[[ Input for this task open ]]

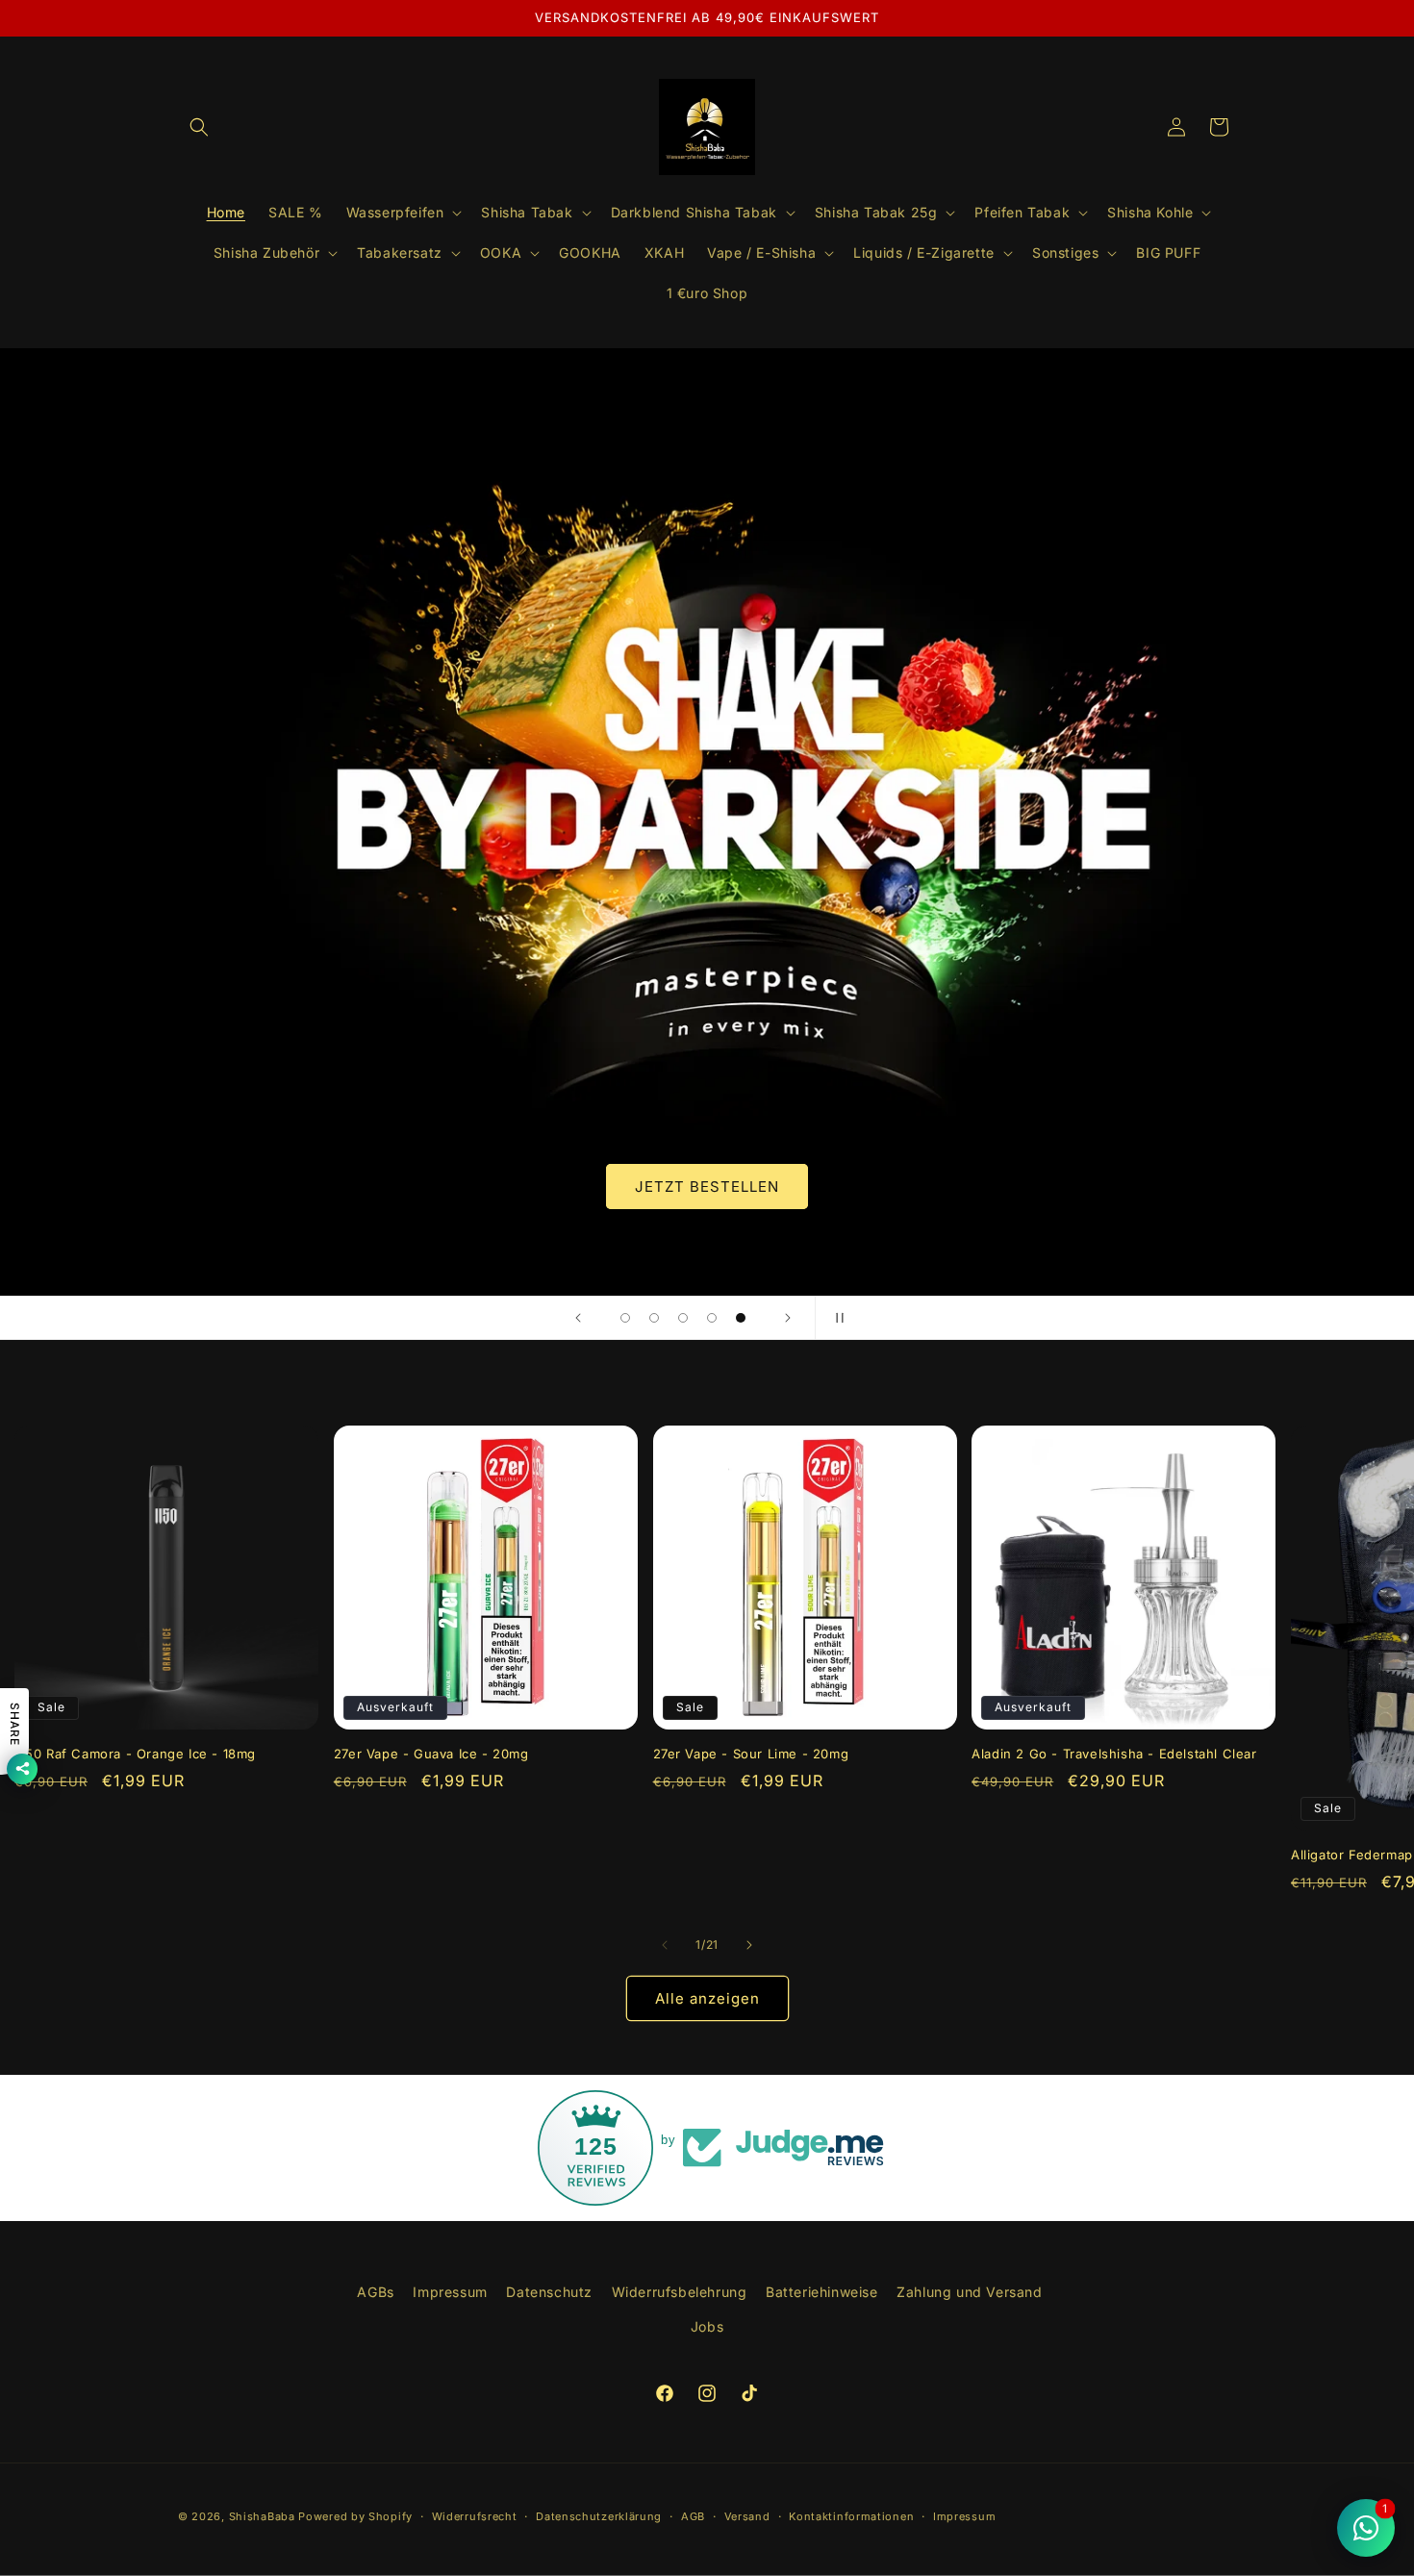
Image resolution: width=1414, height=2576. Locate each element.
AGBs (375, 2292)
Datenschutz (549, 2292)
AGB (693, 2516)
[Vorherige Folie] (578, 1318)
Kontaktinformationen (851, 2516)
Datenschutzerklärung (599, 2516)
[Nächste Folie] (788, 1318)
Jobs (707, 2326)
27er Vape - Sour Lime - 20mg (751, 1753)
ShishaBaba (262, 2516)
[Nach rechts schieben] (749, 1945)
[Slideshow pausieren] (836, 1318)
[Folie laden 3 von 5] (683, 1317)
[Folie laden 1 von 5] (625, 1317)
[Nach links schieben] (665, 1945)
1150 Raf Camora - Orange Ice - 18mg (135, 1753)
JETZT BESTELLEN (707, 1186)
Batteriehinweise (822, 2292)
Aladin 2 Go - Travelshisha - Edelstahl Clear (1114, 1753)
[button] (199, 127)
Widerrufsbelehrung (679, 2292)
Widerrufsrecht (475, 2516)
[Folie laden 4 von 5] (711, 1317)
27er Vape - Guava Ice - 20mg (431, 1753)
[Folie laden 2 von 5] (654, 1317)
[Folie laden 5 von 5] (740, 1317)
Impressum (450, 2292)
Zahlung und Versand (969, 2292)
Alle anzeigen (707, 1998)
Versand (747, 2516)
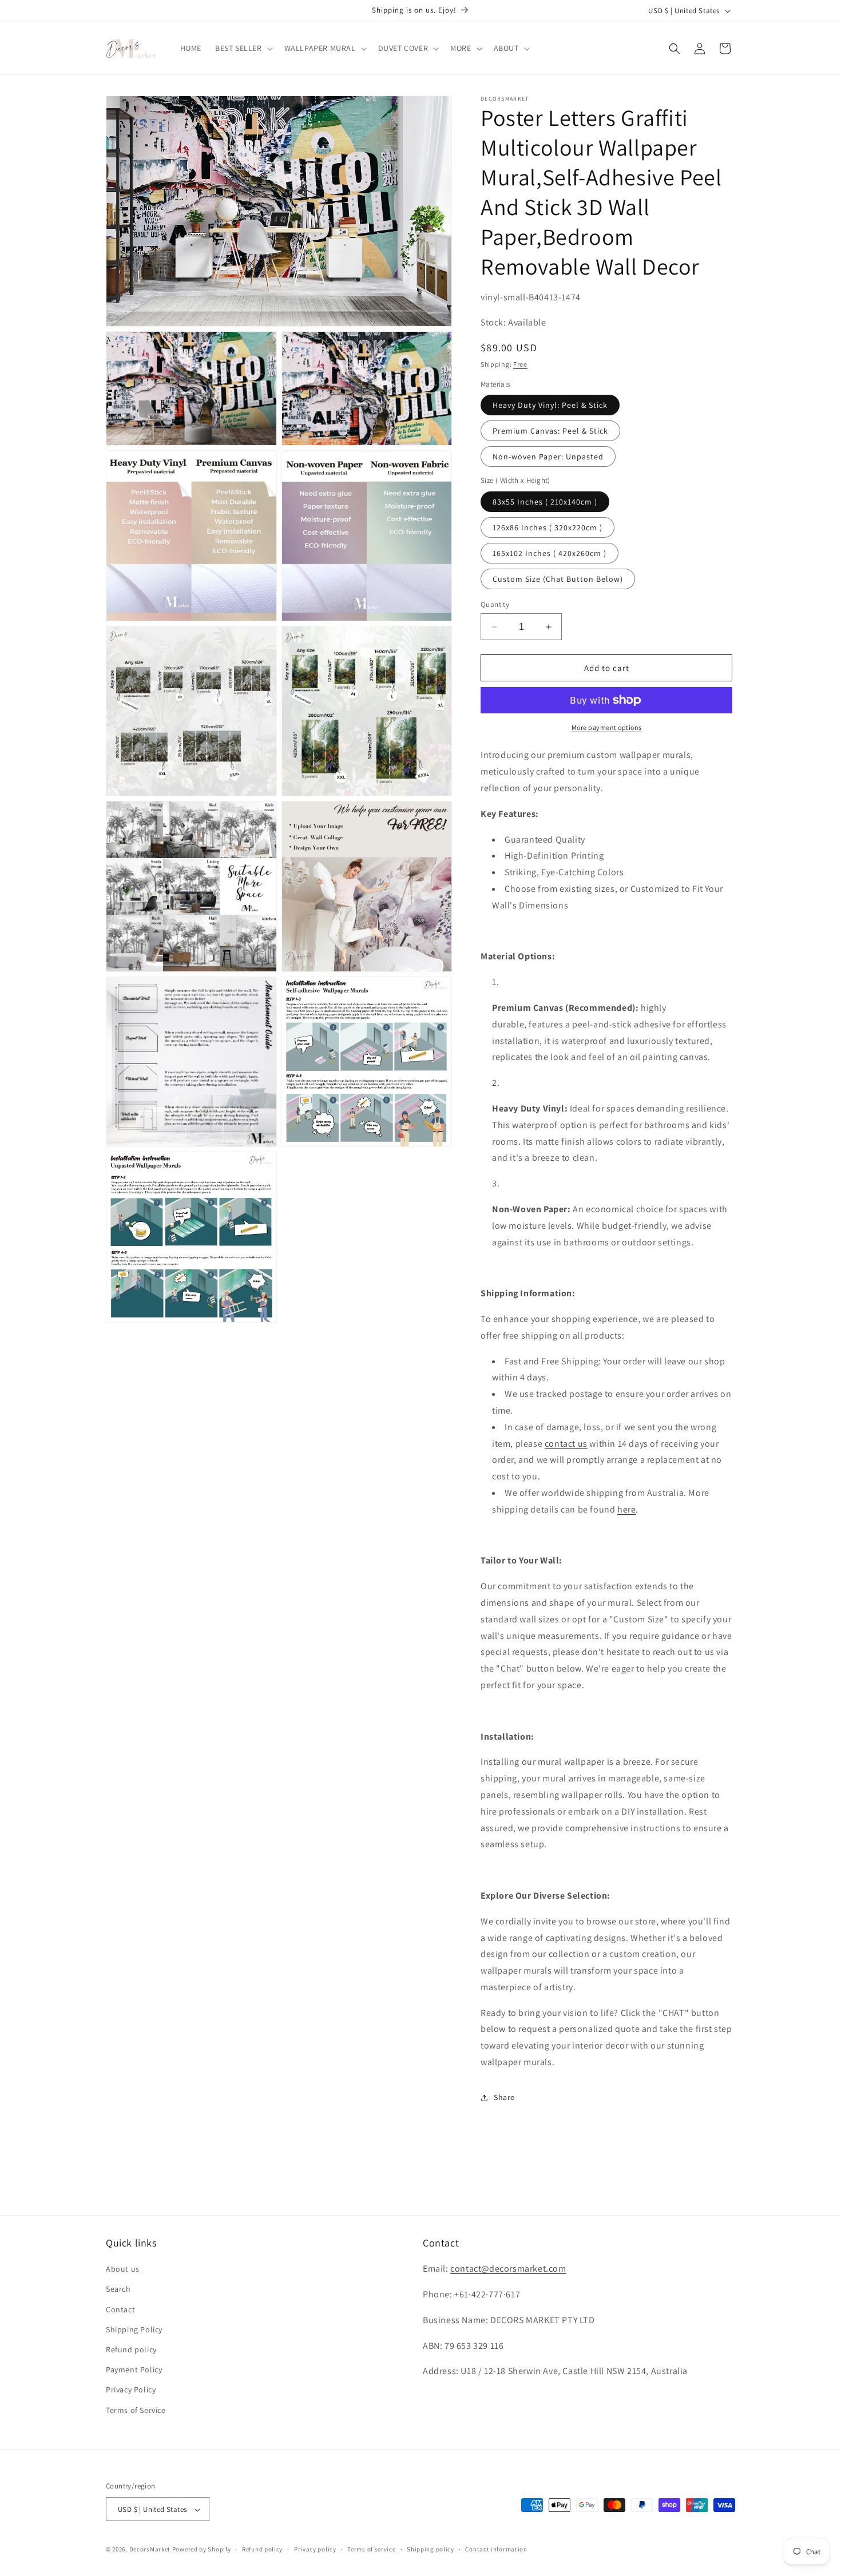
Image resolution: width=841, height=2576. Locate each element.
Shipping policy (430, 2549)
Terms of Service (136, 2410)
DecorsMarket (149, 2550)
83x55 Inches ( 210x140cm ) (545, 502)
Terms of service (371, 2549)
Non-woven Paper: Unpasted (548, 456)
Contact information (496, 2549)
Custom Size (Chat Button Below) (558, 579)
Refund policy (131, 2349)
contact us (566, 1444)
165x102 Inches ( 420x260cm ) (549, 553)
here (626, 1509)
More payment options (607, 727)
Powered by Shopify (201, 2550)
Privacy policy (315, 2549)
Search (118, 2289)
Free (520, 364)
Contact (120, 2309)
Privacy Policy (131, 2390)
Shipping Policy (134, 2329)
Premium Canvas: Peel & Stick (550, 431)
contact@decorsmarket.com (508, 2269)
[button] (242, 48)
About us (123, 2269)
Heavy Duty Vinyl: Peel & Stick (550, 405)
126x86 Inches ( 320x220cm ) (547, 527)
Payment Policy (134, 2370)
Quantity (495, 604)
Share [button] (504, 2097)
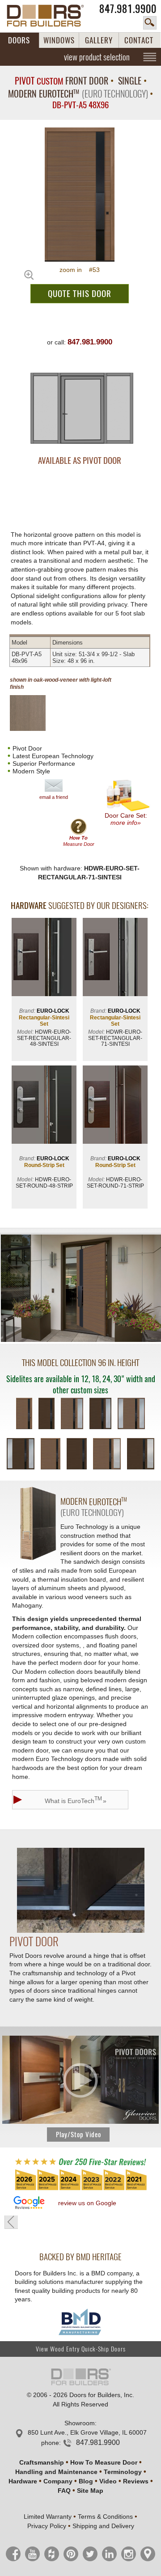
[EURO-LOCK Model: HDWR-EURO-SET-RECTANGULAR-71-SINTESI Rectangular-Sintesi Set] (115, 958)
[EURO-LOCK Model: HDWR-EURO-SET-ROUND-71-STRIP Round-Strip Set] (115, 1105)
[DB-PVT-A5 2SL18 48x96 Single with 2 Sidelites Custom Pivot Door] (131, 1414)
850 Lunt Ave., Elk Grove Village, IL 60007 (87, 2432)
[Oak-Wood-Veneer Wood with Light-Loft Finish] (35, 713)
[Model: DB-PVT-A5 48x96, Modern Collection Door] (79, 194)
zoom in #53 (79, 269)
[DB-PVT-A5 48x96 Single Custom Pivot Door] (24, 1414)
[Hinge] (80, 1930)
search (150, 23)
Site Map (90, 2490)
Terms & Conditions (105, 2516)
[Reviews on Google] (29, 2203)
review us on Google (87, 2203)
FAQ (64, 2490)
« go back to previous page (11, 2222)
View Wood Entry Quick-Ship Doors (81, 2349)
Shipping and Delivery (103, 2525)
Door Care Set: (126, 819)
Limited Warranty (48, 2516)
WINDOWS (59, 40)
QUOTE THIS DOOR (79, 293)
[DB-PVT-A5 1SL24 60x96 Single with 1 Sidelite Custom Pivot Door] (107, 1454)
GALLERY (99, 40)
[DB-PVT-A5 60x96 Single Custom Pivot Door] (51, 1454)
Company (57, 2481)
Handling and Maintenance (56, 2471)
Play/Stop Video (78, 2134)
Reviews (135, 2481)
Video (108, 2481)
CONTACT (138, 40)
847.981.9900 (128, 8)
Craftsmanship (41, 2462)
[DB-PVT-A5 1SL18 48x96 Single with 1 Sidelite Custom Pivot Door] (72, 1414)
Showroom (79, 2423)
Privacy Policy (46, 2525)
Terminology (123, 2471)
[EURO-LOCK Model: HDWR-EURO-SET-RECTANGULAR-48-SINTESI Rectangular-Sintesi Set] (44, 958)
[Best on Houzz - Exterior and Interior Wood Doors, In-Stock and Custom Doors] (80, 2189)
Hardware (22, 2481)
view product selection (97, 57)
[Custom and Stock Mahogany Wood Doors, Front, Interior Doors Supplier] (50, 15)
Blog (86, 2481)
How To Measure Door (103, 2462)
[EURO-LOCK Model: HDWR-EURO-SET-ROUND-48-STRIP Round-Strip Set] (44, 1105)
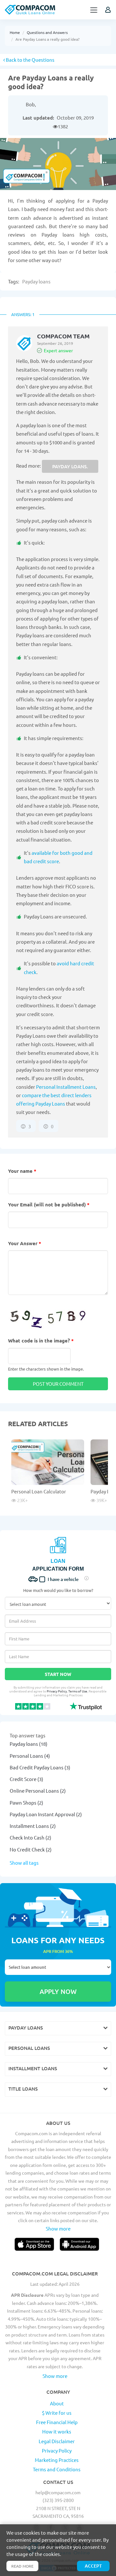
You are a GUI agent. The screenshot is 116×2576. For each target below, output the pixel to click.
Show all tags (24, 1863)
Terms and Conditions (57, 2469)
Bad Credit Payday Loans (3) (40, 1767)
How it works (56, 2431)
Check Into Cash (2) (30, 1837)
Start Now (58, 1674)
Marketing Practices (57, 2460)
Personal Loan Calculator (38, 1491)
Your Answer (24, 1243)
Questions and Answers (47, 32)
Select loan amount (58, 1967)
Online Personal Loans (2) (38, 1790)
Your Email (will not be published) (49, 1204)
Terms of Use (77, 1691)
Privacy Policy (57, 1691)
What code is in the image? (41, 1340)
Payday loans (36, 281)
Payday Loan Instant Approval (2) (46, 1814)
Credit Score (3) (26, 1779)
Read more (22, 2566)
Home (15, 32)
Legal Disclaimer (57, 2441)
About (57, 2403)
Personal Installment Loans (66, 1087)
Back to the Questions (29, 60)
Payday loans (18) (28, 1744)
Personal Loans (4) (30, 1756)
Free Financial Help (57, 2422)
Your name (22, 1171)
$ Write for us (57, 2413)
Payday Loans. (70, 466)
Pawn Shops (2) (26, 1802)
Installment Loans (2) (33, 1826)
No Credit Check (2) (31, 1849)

[[ Input for this task closed ]]

» **Work item**:
Lines to set down from above: the line with "Terminology (123, 2471)", the line with "view product selection (97, 57)", and every line between, each exactly as written.

» **Result of the task**:
Terminology (123, 2471)
[EURO-LOCK Model: HDWR-EURO-SET-RECTANGULAR-48-SINTESI Rectangular-Sintesi Set] (44, 958)
[Best on Houzz - Exterior and Interior Wood Doors, In-Stock and Custom Doors] (80, 2189)
Hardware (22, 2481)
view product selection (97, 57)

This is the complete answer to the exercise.